People turn on their phones, jump on WeChat, and don’t have to go anywhere else. It’s Facebook and WhatsApp, but it’s also an app and game store, payment platform, Yelp, and a whole lot more. From a mobile phone perspective, WeChat is an operating system layer on top of iOS or Android. If you are a WeChat user, you don’t really care about any improvements in the underlying operating system, because you barely use it. Samsung comes out with a new, spiffier phone a year now, and your switching “inconvenience” costs are almost zero. WeChat basically kills iPhone user loyalty and the recurrence of revenues that Apple masterfully developed in the West.

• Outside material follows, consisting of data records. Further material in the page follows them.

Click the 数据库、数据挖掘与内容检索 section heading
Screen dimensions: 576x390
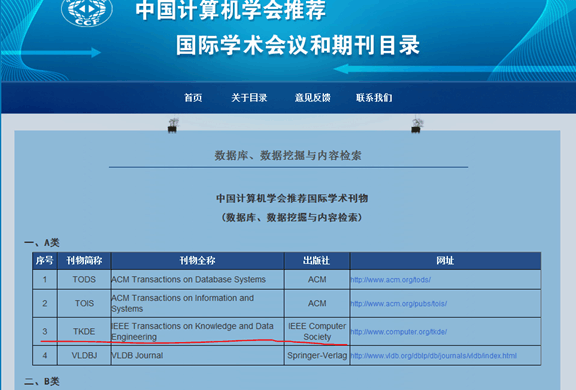pyautogui.click(x=288, y=155)
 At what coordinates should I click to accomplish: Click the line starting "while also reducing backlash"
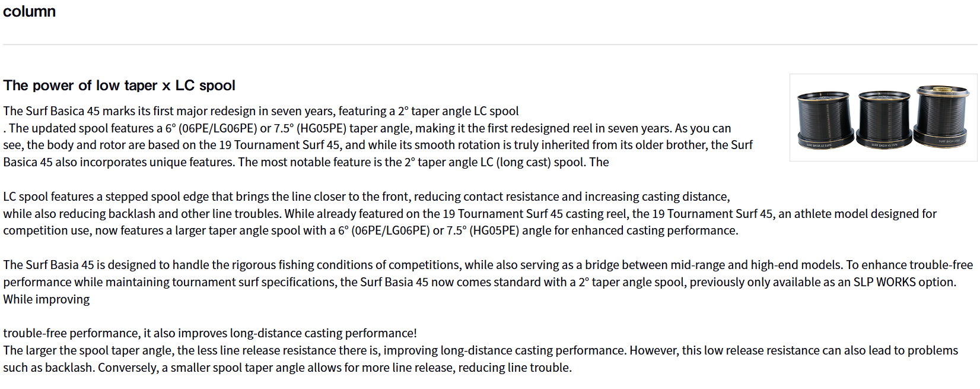469,214
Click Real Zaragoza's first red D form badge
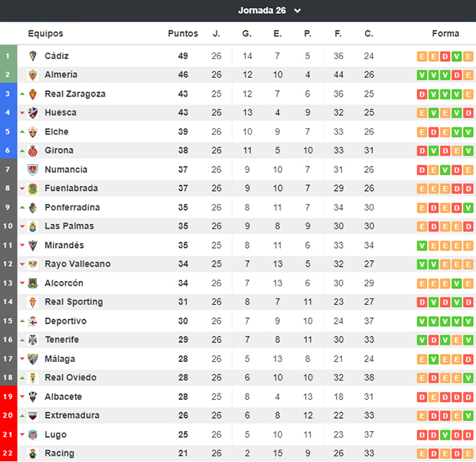The height and width of the screenshot is (462, 476). [x=422, y=94]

A more expensive iPhone will boost Apple’s earnings, but it will surely have an unintended consequence: It will likely elongate the upgrade cycle. Next week, with the introduction of the shiny new i-Object, will definitely be exciting; and as an Apple junkie (I own so many Apple products it’s almost embarrassing) I’m excited for Apple. But I’m less excited about Apple stock than I’ve been in years, and the current valuation demands more clairvoyance than I possess.


New iPhones are not enough to keep Apple’s stock going, it needs a new category

By Vitaliy Katsenelson, CFA

It is hard to find a bigger Apple stock cheerleader than me. I’ve been writing Apple stock love poems for years. For a long time, it was easy to love the shares because they were unloved by others and it was cheap.

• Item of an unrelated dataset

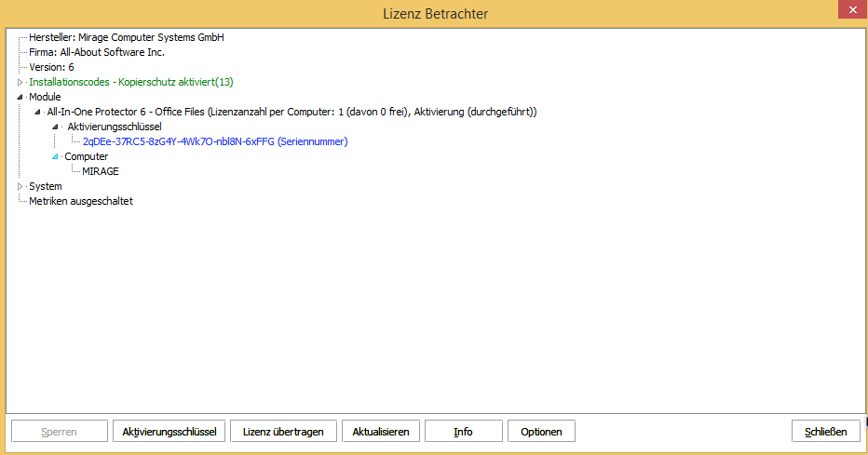Click the Aktualisieren button
Image resolution: width=868 pixels, height=455 pixels.
coord(381,432)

Until recently, when Apple stock was still trading in the low $100s and at single-digit multiples, we were buying current product categories at a discount and were not paying for future product categories.

At today’s price that is not the case anymore. That is true with any company – the more expensive the stock gets, the more clairvoyance investors need to discern the company’s future growth.

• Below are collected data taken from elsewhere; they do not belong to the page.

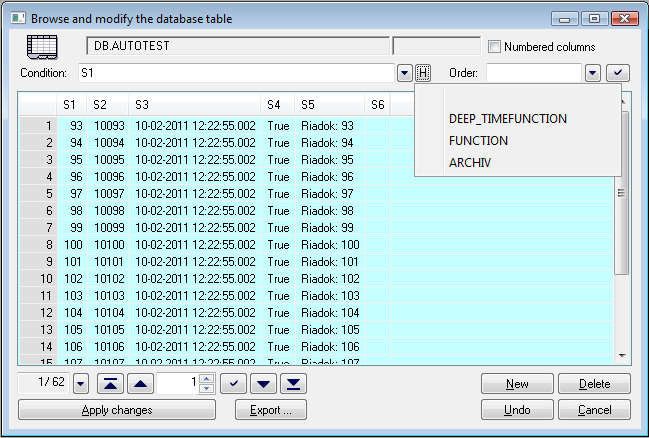Select DEEP_TIMEFUNCTION from the popup list
The height and width of the screenshot is (438, 649).
(508, 119)
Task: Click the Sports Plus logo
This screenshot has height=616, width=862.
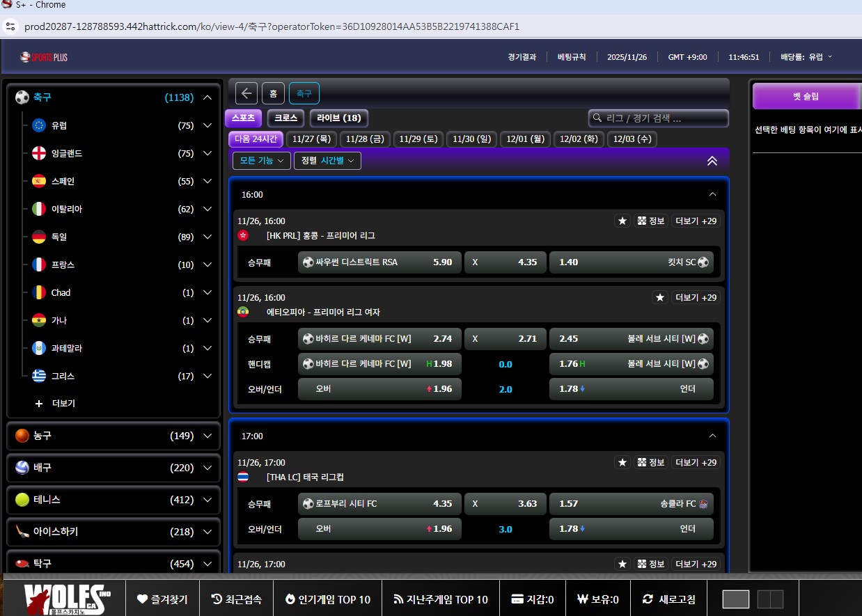Action: tap(44, 57)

At Apple’s size it is very hard for the company to increase its earnings significantly. Macs, iPads, and even iPhones are mature products.

The iPhone may have a few growth spurts left, but not many. It is facing an unavoidable headwind: the elongation of its replacement cycle. The iPhone improved substantially over the years, but as the i-marvels piled up, the incremental improvements that motivated people to buy a new phone every two years or so became less and less significant.

At some point the iPhone will face the fate of the iPad – its replacement cycle long in the tooth and sales stagnant and declining.

Will the iPhone’s sales stop growing in 2018, or 2020? I don’t know, but from a long-term perspective of the company’s valuation, a few years don’t make that much difference.

(A new iPhone is expected to be unveiled next week. The stock fell slightly Wednesday on concern supply disruptions could cause shipping delays with the new phone.)

Services is the only segment that can grow at a double-digit rate for a considerable period of time, but it only represents 13 percent of revenue. Even the Apple Watch doesn’t really move the needle.

They need another genius

But can Apple come up with new product categories? Let’s ponder on this question in the context of the following quote:

“Talent hits a target no one else can hit; Genius hits a target no one else can see.” – Arthur Schopenhauer

Apple has a lot of talented people designing and redesigning products in the categories that Apple already dominates. They are hitting a lot of targets no else can hit. Apple’s brand is as healthy as ever, and so is product satisfaction.

However, to create a new category of products Apple needs to “hit targets no one else can see,” and this requires a genius. But in an organization of this size with a lot of bright and talented people, it also requires a benevolent dictator – someone able to make bold, unconventional decisions (and own them), someone who in addition to everything else is able to inspire others to create what they may think is impossible. Yes, I am referring to the one and only Steve Jobs, he of the “reality distortion field.”